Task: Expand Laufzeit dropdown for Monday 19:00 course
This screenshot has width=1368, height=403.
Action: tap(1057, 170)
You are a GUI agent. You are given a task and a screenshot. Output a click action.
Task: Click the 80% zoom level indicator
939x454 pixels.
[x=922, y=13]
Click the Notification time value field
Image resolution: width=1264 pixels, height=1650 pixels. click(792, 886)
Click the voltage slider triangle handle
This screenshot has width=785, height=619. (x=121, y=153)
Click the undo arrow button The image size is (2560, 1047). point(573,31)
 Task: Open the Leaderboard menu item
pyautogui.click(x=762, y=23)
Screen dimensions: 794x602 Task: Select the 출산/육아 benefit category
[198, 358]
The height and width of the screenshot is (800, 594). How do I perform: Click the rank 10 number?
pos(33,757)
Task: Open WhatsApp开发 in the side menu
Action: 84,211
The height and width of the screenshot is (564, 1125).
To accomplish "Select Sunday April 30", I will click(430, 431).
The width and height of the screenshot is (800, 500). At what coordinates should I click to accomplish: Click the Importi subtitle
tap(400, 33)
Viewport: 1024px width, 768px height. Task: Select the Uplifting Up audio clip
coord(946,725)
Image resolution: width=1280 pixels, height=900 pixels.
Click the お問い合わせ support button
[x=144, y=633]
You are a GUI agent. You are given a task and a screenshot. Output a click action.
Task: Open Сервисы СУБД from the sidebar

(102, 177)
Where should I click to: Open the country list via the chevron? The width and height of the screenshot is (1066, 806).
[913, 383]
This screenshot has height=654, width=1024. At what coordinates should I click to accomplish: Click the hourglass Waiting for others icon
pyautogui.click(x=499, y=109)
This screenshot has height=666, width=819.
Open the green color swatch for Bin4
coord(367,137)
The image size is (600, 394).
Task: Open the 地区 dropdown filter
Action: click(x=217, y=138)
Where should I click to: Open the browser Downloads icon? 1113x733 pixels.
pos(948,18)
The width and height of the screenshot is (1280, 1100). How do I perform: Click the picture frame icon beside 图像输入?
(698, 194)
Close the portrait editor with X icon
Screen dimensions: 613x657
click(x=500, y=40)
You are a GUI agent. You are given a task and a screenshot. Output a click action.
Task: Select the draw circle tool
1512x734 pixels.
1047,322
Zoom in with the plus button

________________________________________

> **What to produce**
If a line in the records contains "with", report it.

> **Exercise solution**
Close the portrait editor with X icon
Zoom in with the plus button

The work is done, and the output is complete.